[START Provided information]

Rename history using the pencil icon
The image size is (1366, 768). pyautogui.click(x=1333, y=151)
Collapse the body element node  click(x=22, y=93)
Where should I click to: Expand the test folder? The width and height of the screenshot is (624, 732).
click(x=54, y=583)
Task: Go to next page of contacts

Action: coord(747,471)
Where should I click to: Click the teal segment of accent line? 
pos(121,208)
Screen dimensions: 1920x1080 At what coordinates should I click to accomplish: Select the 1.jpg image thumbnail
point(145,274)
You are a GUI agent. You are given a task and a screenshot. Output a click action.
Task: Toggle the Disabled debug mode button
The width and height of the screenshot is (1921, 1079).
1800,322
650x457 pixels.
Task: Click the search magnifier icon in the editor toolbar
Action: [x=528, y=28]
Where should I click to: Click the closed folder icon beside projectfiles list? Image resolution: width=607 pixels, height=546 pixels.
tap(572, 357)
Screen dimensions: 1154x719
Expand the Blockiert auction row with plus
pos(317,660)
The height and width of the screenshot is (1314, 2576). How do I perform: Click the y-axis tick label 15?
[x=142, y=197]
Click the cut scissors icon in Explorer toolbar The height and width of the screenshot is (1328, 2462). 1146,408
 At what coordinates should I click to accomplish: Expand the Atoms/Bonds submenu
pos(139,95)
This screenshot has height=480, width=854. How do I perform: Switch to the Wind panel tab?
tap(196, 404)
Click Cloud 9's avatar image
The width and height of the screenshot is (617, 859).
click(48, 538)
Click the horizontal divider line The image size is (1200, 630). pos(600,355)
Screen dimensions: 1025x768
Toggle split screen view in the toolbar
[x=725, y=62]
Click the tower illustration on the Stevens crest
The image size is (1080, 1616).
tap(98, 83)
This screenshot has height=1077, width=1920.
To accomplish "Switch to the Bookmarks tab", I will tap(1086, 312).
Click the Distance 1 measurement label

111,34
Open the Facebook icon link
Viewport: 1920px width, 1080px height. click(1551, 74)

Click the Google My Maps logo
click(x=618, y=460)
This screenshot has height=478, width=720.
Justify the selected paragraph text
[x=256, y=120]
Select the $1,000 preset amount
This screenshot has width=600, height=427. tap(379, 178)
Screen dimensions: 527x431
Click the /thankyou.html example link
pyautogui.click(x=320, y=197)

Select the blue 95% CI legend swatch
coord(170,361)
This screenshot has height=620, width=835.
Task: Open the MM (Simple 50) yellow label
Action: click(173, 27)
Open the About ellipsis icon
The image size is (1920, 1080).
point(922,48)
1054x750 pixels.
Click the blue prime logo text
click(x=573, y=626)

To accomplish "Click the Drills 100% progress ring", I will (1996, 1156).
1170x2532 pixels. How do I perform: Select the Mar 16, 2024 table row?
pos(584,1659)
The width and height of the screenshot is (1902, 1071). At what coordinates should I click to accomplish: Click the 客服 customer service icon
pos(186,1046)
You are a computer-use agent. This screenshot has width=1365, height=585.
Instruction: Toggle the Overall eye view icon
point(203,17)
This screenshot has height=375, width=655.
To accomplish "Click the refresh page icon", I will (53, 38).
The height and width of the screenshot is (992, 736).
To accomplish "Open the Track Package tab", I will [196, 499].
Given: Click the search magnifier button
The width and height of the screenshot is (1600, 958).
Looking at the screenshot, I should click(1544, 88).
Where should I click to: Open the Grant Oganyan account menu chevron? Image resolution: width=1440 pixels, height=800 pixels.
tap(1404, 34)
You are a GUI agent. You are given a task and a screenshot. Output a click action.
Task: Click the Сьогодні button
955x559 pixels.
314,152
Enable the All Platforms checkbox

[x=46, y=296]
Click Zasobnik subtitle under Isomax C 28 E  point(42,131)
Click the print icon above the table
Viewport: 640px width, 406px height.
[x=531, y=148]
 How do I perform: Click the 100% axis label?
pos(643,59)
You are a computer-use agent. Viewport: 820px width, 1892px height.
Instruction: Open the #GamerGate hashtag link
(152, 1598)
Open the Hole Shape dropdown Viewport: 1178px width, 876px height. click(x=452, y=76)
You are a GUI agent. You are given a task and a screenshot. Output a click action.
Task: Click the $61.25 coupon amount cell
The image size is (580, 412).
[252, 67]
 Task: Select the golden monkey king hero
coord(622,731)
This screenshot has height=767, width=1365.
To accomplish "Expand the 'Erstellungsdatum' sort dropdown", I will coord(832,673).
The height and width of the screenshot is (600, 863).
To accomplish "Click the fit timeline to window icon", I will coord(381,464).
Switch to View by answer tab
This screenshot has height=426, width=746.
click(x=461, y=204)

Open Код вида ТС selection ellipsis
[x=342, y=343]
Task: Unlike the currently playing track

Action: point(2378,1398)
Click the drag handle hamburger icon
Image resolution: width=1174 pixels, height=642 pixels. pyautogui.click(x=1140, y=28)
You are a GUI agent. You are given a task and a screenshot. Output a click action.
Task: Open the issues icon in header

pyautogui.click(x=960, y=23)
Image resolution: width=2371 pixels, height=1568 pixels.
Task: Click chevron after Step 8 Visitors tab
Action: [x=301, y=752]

[END Provided information]

Aim of the task =>
Retype every one of the items above without changing anything.

The solution =>
Rename history using the pencil icon
The image size is (1366, 768). pyautogui.click(x=1333, y=151)
Collapse the body element node  click(x=22, y=93)
Where should I click to: Expand the test folder? The width and height of the screenshot is (624, 732).
click(x=54, y=583)
Task: Go to next page of contacts

Action: coord(747,471)
Where should I click to: Click the teal segment of accent line? 
pos(121,208)
Screen dimensions: 1920x1080 At what coordinates should I click to accomplish: Select the 1.jpg image thumbnail
point(145,274)
You are a GUI agent. You are given a task and a screenshot. Output a click action.
Task: Toggle the Disabled debug mode button
The width and height of the screenshot is (1921, 1079).
1800,322
650x457 pixels.
Task: Click the search magnifier icon in the editor toolbar
Action: [x=528, y=28]
Where should I click to: Click the closed folder icon beside projectfiles list? Image resolution: width=607 pixels, height=546 pixels.
tap(572, 357)
Screen dimensions: 1154x719
Expand the Blockiert auction row with plus
pos(317,660)
The height and width of the screenshot is (1314, 2576). How do I perform: Click the y-axis tick label 15?
[x=142, y=197]
Click the cut scissors icon in Explorer toolbar The height and width of the screenshot is (1328, 2462). 1146,408
 At what coordinates should I click to accomplish: Expand the Atoms/Bonds submenu
pos(139,95)
This screenshot has height=480, width=854. How do I perform: Switch to the Wind panel tab?
tap(196, 404)
Click Cloud 9's avatar image
The width and height of the screenshot is (617, 859).
click(48, 538)
Click the horizontal divider line The image size is (1200, 630). pos(600,355)
Screen dimensions: 1025x768
Toggle split screen view in the toolbar
[x=725, y=62]
Click the tower illustration on the Stevens crest
The image size is (1080, 1616).
tap(98, 83)
This screenshot has height=1077, width=1920.
To accomplish "Switch to the Bookmarks tab", I will tap(1086, 312).
Click the Distance 1 measurement label

111,34
Open the Facebook icon link
Viewport: 1920px width, 1080px height. click(1551, 74)

Click the Google My Maps logo
click(x=618, y=460)
This screenshot has height=478, width=720.
Justify the selected paragraph text
[x=256, y=120]
Select the $1,000 preset amount
This screenshot has width=600, height=427. tap(379, 178)
Screen dimensions: 527x431
Click the /thankyou.html example link
pyautogui.click(x=320, y=197)

Select the blue 95% CI legend swatch
coord(170,361)
This screenshot has height=620, width=835.
Task: Open the MM (Simple 50) yellow label
Action: click(173, 27)
Open the About ellipsis icon
The image size is (1920, 1080).
point(922,48)
1054x750 pixels.
Click the blue prime logo text
click(x=573, y=626)

To accomplish "Click the Drills 100% progress ring", I will (1996, 1156).
1170x2532 pixels. How do I perform: Select the Mar 16, 2024 table row?
pos(584,1659)
The width and height of the screenshot is (1902, 1071). At what coordinates should I click to accomplish: Click the 客服 customer service icon
pos(186,1046)
You are a computer-use agent. This screenshot has width=1365, height=585.
Instruction: Toggle the Overall eye view icon
point(203,17)
This screenshot has height=375, width=655.
To accomplish "Click the refresh page icon", I will (53, 38).
The height and width of the screenshot is (992, 736).
To accomplish "Open the Track Package tab", I will [196, 499].
Given: Click the search magnifier button
The width and height of the screenshot is (1600, 958).
Looking at the screenshot, I should click(1544, 88).
Where should I click to: Open the Grant Oganyan account menu chevron? Image resolution: width=1440 pixels, height=800 pixels.
tap(1404, 34)
You are a GUI agent. You are given a task and a screenshot. Output a click action.
Task: Click the Сьогодні button
955x559 pixels.
314,152
Enable the All Platforms checkbox

[x=46, y=296]
Click Zasobnik subtitle under Isomax C 28 E  point(42,131)
Click the print icon above the table
Viewport: 640px width, 406px height.
[x=531, y=148]
 How do I perform: Click the 100% axis label?
pos(643,59)
You are a computer-use agent. Viewport: 820px width, 1892px height.
Instruction: Open the #GamerGate hashtag link
(152, 1598)
Open the Hole Shape dropdown Viewport: 1178px width, 876px height. click(x=452, y=76)
You are a GUI agent. You are given a task and a screenshot. Output a click action.
Task: Click the $61.25 coupon amount cell
The image size is (580, 412).
[252, 67]
 Task: Select the golden monkey king hero
coord(622,731)
This screenshot has height=767, width=1365.
To accomplish "Expand the 'Erstellungsdatum' sort dropdown", I will coord(832,673).
The height and width of the screenshot is (600, 863).
To accomplish "Click the fit timeline to window icon", I will coord(381,464).
Switch to View by answer tab
This screenshot has height=426, width=746.
click(x=461, y=204)

Open Код вида ТС selection ellipsis
[x=342, y=343]
Task: Unlike the currently playing track

Action: point(2378,1398)
Click the drag handle hamburger icon
Image resolution: width=1174 pixels, height=642 pixels. pyautogui.click(x=1140, y=28)
You are a GUI agent. You are given a task and a screenshot. Output a click action.
Task: Open the issues icon in header

pyautogui.click(x=960, y=23)
Image resolution: width=2371 pixels, height=1568 pixels.
Task: Click chevron after Step 8 Visitors tab
Action: [x=301, y=752]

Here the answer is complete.